Cassazione: la "tempesta emotiva" non è una attenuante

Michele Castaldo uccise nel 2016 Olga Matei in una crisi di gelosia. In appello la pena fu ridotta da 30 a 16 anni perché fu valutato come attenuante lo stato emotivo dell'assassino. E fu polemica

Michele Castaldo

Michele Castaldo

Redazione 9 novembre 2019
No alle attenuanti generiche per Michele Castaldo, per l'omicidio di Olga Matei, strangolata a Riccione nel 2016. Nonostante il sostituto procuratore generale di Cassazione Ettore Pedicini avesse dichiarato legittimo lo sconto di pena per un omicidio commesso durante una "tempesta emotiva", la Cassazione ha accolto il ricorso della procura generale di Bologna e annullato la sentenza della Corte d'assise d'appello che aveva quasi dimezzato la condanna, da 30 a 16 anni, valorizzando la perizia psichiatrica sull'imputato, che aveva rilevato una 'soverchiante tempesta emotiva' causata dal vissuto dell'uomo.

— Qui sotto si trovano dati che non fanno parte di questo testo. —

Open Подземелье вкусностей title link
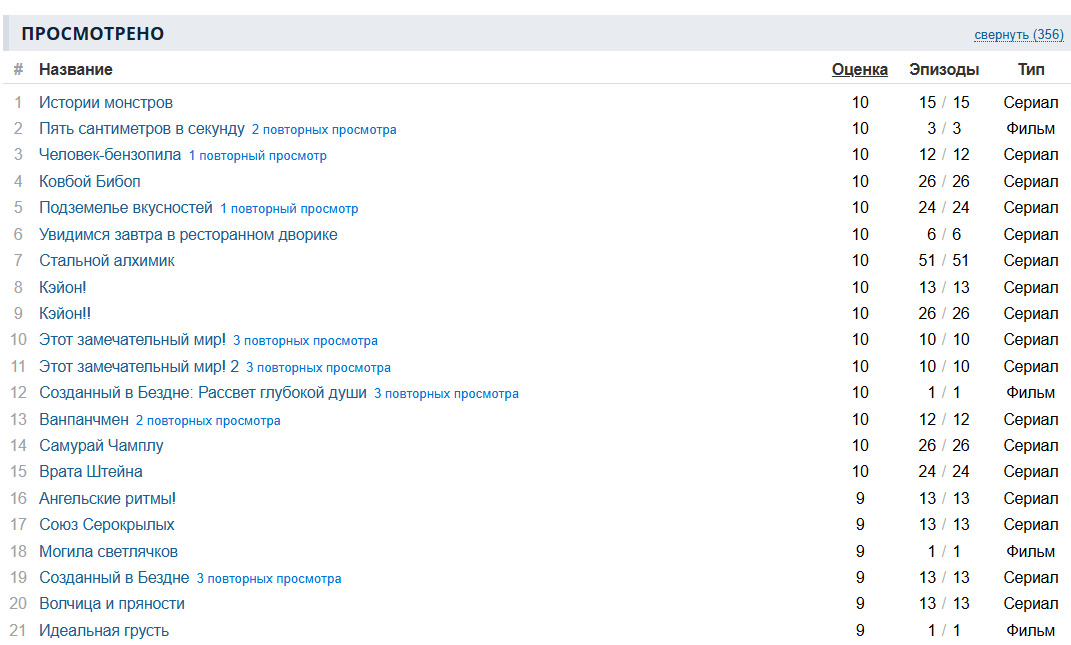The image size is (1071, 645). coord(126,208)
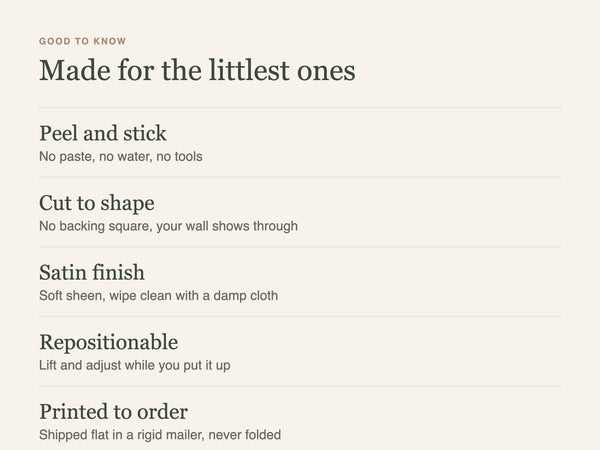
Task: Select the Peel and stick title
Action: (x=103, y=133)
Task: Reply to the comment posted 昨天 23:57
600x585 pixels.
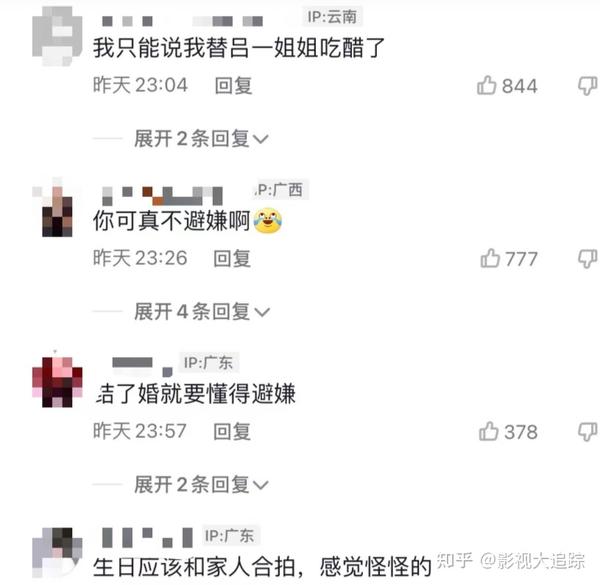Action: point(232,432)
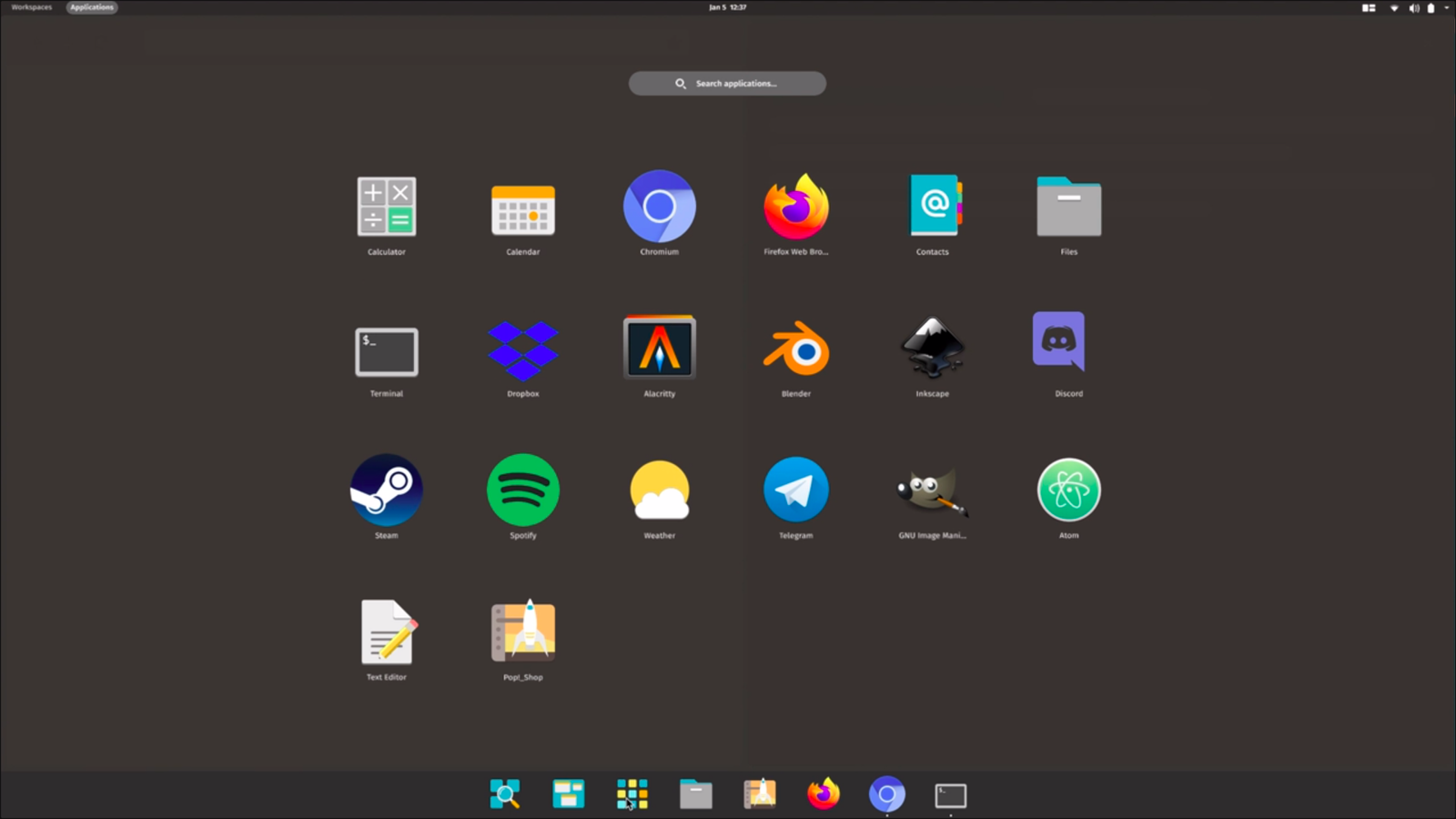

La storia del delitto. Il delitto avvenne a Riccione il 5 ottobre 2016: i due si frequentavano da circa un mese quando l'uomo, in una crisi di gelosia, la strangolò a mani nude e poi tentò il suicidio; un gesto ripetuto anche in carcere, a marzo. Per l'omicidio Castaldo fu condannato con rito abbreviato a 30 anni di carcere, ma in appello la condanna è passata a 16 anni (24 anni, ridotti di un terzo sempre per effetto del rito) per il bilanciamento tra attenuanti ed aggravanti dovuto allo stato emotivo, alla valutazione positiva della confessione e della volontà di risarcire la figlia della vittima.

Le manifestazioni. La sentenza rigettata ora dalla Suprema Corte era stata pronunciata alla vigilia dell'8 marzo: molte associazioni di donne allora protestarono e organizzarono manifestazioni contro quella "tempesta emotiva" con un presidio davanti alla Corte d'appello al grido di "Vergogna, l'ha uccisa un uomo non un raptus".